Thanks Will for talking me off the ledge.
As always - yours is a voice of reason.

I have started the diagramming using my trust ohmmeter but uncovering the rats nest has been problematic. There is a lot of splices into the original harness that just doesn't seem to make sense. In some cases wires are run half way and terminated in a ball of tape - strange indeed.

Just going to take more time and effort - was hoping for a miracle.

This is a good life lesson I suppose - I appreciate it that much more when I figure it out.

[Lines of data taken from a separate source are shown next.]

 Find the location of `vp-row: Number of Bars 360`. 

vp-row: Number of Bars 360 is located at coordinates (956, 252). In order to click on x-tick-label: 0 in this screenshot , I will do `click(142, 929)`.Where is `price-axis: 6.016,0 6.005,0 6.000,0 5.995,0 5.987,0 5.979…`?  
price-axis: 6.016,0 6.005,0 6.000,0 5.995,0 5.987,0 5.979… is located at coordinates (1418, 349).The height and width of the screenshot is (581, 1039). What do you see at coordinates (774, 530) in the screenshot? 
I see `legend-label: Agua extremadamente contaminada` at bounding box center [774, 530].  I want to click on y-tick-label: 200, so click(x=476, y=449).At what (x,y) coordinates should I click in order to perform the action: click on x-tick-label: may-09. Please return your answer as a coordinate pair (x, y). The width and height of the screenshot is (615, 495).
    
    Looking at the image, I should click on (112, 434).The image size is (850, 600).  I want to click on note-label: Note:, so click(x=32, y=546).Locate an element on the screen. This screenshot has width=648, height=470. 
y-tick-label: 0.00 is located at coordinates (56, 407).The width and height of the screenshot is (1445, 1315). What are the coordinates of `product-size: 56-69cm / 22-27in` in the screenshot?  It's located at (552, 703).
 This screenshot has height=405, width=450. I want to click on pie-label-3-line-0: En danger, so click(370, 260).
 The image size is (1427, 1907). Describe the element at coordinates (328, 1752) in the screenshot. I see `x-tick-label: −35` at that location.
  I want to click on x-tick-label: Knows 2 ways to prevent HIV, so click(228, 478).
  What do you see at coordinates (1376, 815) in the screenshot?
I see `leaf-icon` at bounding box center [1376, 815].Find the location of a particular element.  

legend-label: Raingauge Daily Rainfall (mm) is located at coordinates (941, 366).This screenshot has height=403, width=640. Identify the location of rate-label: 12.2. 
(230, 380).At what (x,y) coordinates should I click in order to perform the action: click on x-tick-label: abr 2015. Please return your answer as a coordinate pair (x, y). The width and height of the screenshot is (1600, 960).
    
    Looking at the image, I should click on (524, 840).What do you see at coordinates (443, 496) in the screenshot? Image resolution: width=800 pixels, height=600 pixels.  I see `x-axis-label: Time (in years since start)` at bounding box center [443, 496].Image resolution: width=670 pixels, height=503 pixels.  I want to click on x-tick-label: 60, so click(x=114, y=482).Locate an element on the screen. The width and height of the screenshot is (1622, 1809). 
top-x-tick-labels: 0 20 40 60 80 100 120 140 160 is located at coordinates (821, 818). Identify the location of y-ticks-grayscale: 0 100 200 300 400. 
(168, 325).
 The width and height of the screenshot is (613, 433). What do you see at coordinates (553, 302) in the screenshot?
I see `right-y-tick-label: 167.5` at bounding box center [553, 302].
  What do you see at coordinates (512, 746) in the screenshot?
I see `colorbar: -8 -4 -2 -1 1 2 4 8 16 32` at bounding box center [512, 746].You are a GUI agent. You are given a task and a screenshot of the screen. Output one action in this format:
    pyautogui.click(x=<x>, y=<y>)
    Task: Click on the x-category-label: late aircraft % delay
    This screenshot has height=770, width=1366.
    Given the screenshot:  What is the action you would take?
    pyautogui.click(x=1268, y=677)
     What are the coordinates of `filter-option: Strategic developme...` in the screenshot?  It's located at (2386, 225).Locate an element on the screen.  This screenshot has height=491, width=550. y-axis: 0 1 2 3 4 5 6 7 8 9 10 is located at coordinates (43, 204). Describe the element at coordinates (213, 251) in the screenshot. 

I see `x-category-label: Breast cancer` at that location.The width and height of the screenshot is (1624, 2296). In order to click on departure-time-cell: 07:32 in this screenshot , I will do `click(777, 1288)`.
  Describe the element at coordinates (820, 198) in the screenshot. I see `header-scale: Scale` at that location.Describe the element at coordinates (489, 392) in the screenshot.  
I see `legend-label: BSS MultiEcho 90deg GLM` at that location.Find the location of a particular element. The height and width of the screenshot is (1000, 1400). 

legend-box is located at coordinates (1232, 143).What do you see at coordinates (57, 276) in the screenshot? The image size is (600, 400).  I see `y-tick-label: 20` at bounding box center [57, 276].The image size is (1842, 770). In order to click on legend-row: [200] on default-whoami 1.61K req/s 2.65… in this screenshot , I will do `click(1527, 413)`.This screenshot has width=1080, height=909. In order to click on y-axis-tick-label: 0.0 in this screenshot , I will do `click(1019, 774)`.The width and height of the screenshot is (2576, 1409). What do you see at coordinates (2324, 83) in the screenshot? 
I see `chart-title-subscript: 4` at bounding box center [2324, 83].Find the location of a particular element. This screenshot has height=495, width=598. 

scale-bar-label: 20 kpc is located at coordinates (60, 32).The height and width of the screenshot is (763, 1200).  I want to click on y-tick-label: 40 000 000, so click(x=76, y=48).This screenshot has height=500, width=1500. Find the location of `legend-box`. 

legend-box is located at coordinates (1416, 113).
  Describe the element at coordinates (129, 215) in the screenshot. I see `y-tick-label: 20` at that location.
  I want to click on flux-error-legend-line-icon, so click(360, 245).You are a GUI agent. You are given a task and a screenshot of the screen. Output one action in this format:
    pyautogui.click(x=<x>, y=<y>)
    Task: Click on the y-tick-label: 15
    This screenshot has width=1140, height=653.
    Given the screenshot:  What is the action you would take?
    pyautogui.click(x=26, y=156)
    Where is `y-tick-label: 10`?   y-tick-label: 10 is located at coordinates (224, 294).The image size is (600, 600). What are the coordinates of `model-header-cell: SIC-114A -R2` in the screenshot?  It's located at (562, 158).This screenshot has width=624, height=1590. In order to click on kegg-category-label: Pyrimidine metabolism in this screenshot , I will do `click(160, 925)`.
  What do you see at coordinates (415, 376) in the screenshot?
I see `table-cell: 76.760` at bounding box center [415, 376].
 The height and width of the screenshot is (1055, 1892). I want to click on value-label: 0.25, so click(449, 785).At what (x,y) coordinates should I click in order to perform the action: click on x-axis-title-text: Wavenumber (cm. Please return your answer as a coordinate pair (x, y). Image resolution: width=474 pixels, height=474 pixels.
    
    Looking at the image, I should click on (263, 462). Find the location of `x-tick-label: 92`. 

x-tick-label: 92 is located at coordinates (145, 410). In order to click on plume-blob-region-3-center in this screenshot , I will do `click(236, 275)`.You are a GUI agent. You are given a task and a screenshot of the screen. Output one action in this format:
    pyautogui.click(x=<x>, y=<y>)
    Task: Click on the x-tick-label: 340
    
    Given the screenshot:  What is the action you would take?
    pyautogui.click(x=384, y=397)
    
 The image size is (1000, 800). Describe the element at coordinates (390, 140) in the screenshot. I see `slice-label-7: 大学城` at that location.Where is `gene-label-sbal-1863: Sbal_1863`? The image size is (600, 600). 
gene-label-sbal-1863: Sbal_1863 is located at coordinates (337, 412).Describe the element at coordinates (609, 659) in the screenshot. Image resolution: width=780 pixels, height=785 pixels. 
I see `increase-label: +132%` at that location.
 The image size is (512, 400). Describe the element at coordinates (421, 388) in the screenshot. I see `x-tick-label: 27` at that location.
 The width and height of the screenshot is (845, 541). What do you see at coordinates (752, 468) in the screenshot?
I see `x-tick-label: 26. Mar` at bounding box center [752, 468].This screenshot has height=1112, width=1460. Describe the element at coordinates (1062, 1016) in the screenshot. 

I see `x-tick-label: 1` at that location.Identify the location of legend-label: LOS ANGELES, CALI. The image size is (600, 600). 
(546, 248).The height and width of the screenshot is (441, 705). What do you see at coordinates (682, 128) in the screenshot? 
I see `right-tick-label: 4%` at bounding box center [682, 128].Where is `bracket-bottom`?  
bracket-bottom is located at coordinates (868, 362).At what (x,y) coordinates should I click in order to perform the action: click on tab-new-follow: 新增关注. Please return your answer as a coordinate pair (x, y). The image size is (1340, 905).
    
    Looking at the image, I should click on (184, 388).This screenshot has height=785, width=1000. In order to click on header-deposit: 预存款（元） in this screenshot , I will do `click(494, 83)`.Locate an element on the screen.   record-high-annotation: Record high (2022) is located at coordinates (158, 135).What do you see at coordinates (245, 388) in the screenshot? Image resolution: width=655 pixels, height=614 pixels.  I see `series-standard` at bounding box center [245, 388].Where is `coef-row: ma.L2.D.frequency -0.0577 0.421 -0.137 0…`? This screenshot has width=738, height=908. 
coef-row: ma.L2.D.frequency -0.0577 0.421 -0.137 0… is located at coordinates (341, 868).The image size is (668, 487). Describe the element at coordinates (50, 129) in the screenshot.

Thanks for the advice. Much appreciated.
 
I would suggest changing over to the ISIS system if you can. Pull the old stuff out and begin fresh. Takes less a day to install the ISIS, several hours if you know what you're doing. Seems like you would be chasing the EZ-Wire's for a week!
 
It sounds like you've got a real clap-trap of a car there :(

If you're planning on keeping it i would vote to replace it with an ISIS system - the wiring of one is very straightforward on it, but with your current setup I'd be worried about god knows what other electrical gremlins down the road.

Is the fan problem a new one - I recall you having tuning issues and taking it to a shop where they resolved them .... surely the fans were working then and they weren't dynoing it/etc... without fans running????
 
As you know, H has already installed an ISIS system into his LeMans, and so I imagine he would be comfortable about doing one in your car, should you go that route.

The ISIS system is mostly all positives- less wiring, an SLC-specific wiring harness from the get-go, more reliable switching (because the switches don't carry load current), much better diagnostics, already integrated with security, wireless fobs, ability to go manage motors natively, etc. The only negative is that it has a pretty healthy draw when the car is off. So you need to manage that.

If it were my car, and I was planning to keep it a while, I'd go ISIS in a heartbeat.
 
Just finished updating the wire looms on the superlite. Basically removed (read: stripped) all the wire added by the previous owners and started over. The original wiring loom with fuse block was in good order - just a bunch of stuff added over the past couple of years that wasn't well executed.

Thanks to all for the advise and instructions. Working fine now.